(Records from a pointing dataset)

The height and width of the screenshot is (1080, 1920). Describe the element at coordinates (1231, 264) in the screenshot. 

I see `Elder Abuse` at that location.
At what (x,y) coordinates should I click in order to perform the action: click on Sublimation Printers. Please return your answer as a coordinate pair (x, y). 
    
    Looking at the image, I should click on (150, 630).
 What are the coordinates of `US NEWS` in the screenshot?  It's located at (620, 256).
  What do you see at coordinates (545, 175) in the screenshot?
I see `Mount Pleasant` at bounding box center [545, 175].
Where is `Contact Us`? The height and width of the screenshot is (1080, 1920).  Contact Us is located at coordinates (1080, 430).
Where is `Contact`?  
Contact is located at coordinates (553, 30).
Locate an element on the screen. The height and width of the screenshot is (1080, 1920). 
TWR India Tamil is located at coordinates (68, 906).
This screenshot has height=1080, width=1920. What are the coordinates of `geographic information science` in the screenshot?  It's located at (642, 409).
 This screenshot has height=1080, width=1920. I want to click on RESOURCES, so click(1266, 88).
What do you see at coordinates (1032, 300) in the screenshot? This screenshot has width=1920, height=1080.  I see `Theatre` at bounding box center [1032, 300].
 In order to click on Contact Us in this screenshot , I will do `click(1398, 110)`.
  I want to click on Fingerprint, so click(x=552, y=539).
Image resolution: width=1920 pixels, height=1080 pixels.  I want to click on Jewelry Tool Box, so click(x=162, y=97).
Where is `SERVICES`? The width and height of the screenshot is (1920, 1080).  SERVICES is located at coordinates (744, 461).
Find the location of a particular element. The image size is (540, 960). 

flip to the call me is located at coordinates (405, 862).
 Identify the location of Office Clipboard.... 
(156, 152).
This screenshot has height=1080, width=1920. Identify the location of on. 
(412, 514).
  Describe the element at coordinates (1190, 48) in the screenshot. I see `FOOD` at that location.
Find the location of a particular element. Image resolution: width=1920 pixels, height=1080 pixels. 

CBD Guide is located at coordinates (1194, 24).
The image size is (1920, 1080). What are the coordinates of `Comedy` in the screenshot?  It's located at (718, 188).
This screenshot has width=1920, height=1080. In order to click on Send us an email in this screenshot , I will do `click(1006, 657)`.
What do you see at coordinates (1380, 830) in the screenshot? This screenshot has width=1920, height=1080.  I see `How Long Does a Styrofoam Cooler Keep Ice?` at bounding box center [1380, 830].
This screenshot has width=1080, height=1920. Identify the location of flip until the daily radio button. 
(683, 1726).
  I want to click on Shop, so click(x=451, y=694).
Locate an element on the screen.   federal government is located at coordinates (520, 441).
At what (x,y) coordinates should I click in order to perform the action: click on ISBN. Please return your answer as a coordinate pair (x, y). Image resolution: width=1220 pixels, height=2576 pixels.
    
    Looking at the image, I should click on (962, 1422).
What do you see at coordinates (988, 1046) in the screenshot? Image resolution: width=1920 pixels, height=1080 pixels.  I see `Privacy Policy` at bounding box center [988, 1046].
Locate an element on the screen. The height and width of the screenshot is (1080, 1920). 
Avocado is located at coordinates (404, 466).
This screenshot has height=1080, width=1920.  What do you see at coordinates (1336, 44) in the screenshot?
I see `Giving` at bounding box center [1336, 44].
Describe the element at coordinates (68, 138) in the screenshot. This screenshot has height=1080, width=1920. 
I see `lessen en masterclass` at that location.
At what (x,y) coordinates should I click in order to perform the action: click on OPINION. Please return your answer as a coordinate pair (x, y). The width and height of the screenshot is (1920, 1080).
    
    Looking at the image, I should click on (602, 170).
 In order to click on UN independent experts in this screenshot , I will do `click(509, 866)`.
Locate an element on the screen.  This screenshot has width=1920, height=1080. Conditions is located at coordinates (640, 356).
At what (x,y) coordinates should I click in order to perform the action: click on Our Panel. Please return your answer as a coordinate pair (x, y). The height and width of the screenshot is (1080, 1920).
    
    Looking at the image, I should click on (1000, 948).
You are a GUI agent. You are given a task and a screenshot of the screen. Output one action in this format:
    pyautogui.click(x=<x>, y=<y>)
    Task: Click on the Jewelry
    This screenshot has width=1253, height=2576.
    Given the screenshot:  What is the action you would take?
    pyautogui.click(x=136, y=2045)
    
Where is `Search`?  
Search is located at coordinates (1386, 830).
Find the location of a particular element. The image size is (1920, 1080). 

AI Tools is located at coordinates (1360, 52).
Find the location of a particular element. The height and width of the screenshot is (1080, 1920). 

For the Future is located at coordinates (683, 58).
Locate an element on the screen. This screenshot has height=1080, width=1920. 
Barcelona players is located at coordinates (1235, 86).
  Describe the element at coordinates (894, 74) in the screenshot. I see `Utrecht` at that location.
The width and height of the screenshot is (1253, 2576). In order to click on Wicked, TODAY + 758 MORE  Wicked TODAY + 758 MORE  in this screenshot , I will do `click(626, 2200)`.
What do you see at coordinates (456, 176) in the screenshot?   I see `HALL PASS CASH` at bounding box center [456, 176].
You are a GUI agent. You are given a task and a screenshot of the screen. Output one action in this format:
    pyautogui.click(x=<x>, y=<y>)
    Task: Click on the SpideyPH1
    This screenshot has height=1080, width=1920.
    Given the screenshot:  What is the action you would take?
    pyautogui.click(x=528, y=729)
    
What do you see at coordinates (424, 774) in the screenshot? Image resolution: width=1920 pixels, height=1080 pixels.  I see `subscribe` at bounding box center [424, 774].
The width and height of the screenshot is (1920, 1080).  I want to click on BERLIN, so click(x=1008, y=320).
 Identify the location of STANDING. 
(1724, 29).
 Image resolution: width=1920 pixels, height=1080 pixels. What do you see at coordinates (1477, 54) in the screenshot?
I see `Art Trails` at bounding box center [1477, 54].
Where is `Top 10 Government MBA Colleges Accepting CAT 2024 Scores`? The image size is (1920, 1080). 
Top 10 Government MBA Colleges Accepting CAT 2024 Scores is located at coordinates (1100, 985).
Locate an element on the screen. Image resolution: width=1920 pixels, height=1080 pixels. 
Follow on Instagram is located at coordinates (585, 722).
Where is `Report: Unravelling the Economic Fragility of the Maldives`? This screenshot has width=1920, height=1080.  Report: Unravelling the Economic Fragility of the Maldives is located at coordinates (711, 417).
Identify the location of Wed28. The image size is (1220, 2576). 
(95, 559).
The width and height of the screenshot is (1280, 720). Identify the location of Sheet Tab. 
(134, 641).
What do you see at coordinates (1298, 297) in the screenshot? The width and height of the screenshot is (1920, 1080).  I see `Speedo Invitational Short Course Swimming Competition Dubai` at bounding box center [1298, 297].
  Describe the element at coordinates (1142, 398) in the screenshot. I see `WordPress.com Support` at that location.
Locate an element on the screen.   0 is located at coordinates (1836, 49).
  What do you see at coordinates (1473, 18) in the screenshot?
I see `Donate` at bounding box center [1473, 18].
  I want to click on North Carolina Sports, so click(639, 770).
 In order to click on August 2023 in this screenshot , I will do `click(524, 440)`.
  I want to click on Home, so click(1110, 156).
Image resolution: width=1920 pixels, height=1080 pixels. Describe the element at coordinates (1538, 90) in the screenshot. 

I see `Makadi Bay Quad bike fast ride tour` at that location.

→ **TASK GOAL**
Copy out every line of the material above word for word, from start to finish.

→ **IN RESPONSE**
The height and width of the screenshot is (1080, 1920). Describe the element at coordinates (1231, 264) in the screenshot. 

I see `Elder Abuse` at that location.
At what (x,y) coordinates should I click in order to perform the action: click on Sublimation Printers. Please return your answer as a coordinate pair (x, y). 
    
    Looking at the image, I should click on (150, 630).
 What are the coordinates of `US NEWS` in the screenshot?  It's located at (620, 256).
  What do you see at coordinates (545, 175) in the screenshot?
I see `Mount Pleasant` at bounding box center [545, 175].
Where is `Contact Us`? The height and width of the screenshot is (1080, 1920).  Contact Us is located at coordinates (1080, 430).
Where is `Contact`?  
Contact is located at coordinates (553, 30).
Locate an element on the screen. The height and width of the screenshot is (1080, 1920). 
TWR India Tamil is located at coordinates (68, 906).
This screenshot has height=1080, width=1920. What are the coordinates of `geographic information science` in the screenshot?  It's located at (642, 409).
 This screenshot has height=1080, width=1920. I want to click on RESOURCES, so click(1266, 88).
What do you see at coordinates (1032, 300) in the screenshot? This screenshot has width=1920, height=1080.  I see `Theatre` at bounding box center [1032, 300].
 In order to click on Contact Us in this screenshot , I will do `click(1398, 110)`.
  I want to click on Fingerprint, so click(x=552, y=539).
Image resolution: width=1920 pixels, height=1080 pixels.  I want to click on Jewelry Tool Box, so click(x=162, y=97).
Where is `SERVICES`? The width and height of the screenshot is (1920, 1080).  SERVICES is located at coordinates (744, 461).
Find the location of a particular element. The image size is (540, 960). 

flip to the call me is located at coordinates (405, 862).
 Identify the location of Office Clipboard.... 
(156, 152).
This screenshot has height=1080, width=1920. Identify the location of on. 
(412, 514).
  Describe the element at coordinates (1190, 48) in the screenshot. I see `FOOD` at that location.
Find the location of a particular element. Image resolution: width=1920 pixels, height=1080 pixels. 

CBD Guide is located at coordinates (1194, 24).
The image size is (1920, 1080). What are the coordinates of `Comedy` in the screenshot?  It's located at (718, 188).
This screenshot has width=1920, height=1080. In order to click on Send us an email in this screenshot , I will do `click(1006, 657)`.
What do you see at coordinates (1380, 830) in the screenshot? This screenshot has width=1920, height=1080.  I see `How Long Does a Styrofoam Cooler Keep Ice?` at bounding box center [1380, 830].
This screenshot has width=1080, height=1920. Identify the location of flip until the daily radio button. 
(683, 1726).
  I want to click on Shop, so click(x=451, y=694).
Locate an element on the screen.   federal government is located at coordinates (520, 441).
At what (x,y) coordinates should I click in order to perform the action: click on ISBN. Please return your answer as a coordinate pair (x, y). Image resolution: width=1220 pixels, height=2576 pixels.
    
    Looking at the image, I should click on (962, 1422).
What do you see at coordinates (988, 1046) in the screenshot? Image resolution: width=1920 pixels, height=1080 pixels.  I see `Privacy Policy` at bounding box center [988, 1046].
Locate an element on the screen. The height and width of the screenshot is (1080, 1920). 
Avocado is located at coordinates (404, 466).
This screenshot has height=1080, width=1920.  What do you see at coordinates (1336, 44) in the screenshot?
I see `Giving` at bounding box center [1336, 44].
Describe the element at coordinates (68, 138) in the screenshot. This screenshot has height=1080, width=1920. 
I see `lessen en masterclass` at that location.
At what (x,y) coordinates should I click in order to perform the action: click on OPINION. Please return your answer as a coordinate pair (x, y). The width and height of the screenshot is (1920, 1080).
    
    Looking at the image, I should click on (602, 170).
 In order to click on UN independent experts in this screenshot , I will do `click(509, 866)`.
Locate an element on the screen.  This screenshot has width=1920, height=1080. Conditions is located at coordinates (640, 356).
At what (x,y) coordinates should I click in order to perform the action: click on Our Panel. Please return your answer as a coordinate pair (x, y). The height and width of the screenshot is (1080, 1920).
    
    Looking at the image, I should click on (1000, 948).
You are a GUI agent. You are given a task and a screenshot of the screen. Output one action in this format:
    pyautogui.click(x=<x>, y=<y>)
    Task: Click on the Jewelry
    This screenshot has width=1253, height=2576.
    Given the screenshot:  What is the action you would take?
    pyautogui.click(x=136, y=2045)
    
Where is `Search`?  
Search is located at coordinates (1386, 830).
Find the location of a particular element. The image size is (1920, 1080). 

AI Tools is located at coordinates (1360, 52).
Find the location of a particular element. The height and width of the screenshot is (1080, 1920). 

For the Future is located at coordinates (683, 58).
Locate an element on the screen. This screenshot has height=1080, width=1920. 
Barcelona players is located at coordinates (1235, 86).
  Describe the element at coordinates (894, 74) in the screenshot. I see `Utrecht` at that location.
The width and height of the screenshot is (1253, 2576). In order to click on Wicked, TODAY + 758 MORE  Wicked TODAY + 758 MORE  in this screenshot , I will do `click(626, 2200)`.
What do you see at coordinates (456, 176) in the screenshot?   I see `HALL PASS CASH` at bounding box center [456, 176].
You are a GUI agent. You are given a task and a screenshot of the screen. Output one action in this format:
    pyautogui.click(x=<x>, y=<y>)
    Task: Click on the SpideyPH1
    This screenshot has height=1080, width=1920.
    Given the screenshot:  What is the action you would take?
    pyautogui.click(x=528, y=729)
    
What do you see at coordinates (424, 774) in the screenshot? Image resolution: width=1920 pixels, height=1080 pixels.  I see `subscribe` at bounding box center [424, 774].
The width and height of the screenshot is (1920, 1080).  I want to click on BERLIN, so click(x=1008, y=320).
 Identify the location of STANDING. 
(1724, 29).
 Image resolution: width=1920 pixels, height=1080 pixels. What do you see at coordinates (1477, 54) in the screenshot?
I see `Art Trails` at bounding box center [1477, 54].
Where is `Top 10 Government MBA Colleges Accepting CAT 2024 Scores`? The image size is (1920, 1080). 
Top 10 Government MBA Colleges Accepting CAT 2024 Scores is located at coordinates (1100, 985).
Locate an element on the screen. Image resolution: width=1920 pixels, height=1080 pixels. 
Follow on Instagram is located at coordinates (585, 722).
Where is `Report: Unravelling the Economic Fragility of the Maldives`? This screenshot has width=1920, height=1080.  Report: Unravelling the Economic Fragility of the Maldives is located at coordinates (711, 417).
Identify the location of Wed28. The image size is (1220, 2576). 
(95, 559).
The width and height of the screenshot is (1280, 720). Identify the location of Sheet Tab. 
(134, 641).
What do you see at coordinates (1298, 297) in the screenshot? The width and height of the screenshot is (1920, 1080).  I see `Speedo Invitational Short Course Swimming Competition Dubai` at bounding box center [1298, 297].
  Describe the element at coordinates (1142, 398) in the screenshot. I see `WordPress.com Support` at that location.
Locate an element on the screen.   0 is located at coordinates (1836, 49).
  What do you see at coordinates (1473, 18) in the screenshot?
I see `Donate` at bounding box center [1473, 18].
  I want to click on North Carolina Sports, so click(639, 770).
 In order to click on August 2023 in this screenshot , I will do `click(524, 440)`.
  I want to click on Home, so click(1110, 156).
Image resolution: width=1920 pixels, height=1080 pixels. Describe the element at coordinates (1538, 90) in the screenshot. 

I see `Makadi Bay Quad bike fast ride tour` at that location.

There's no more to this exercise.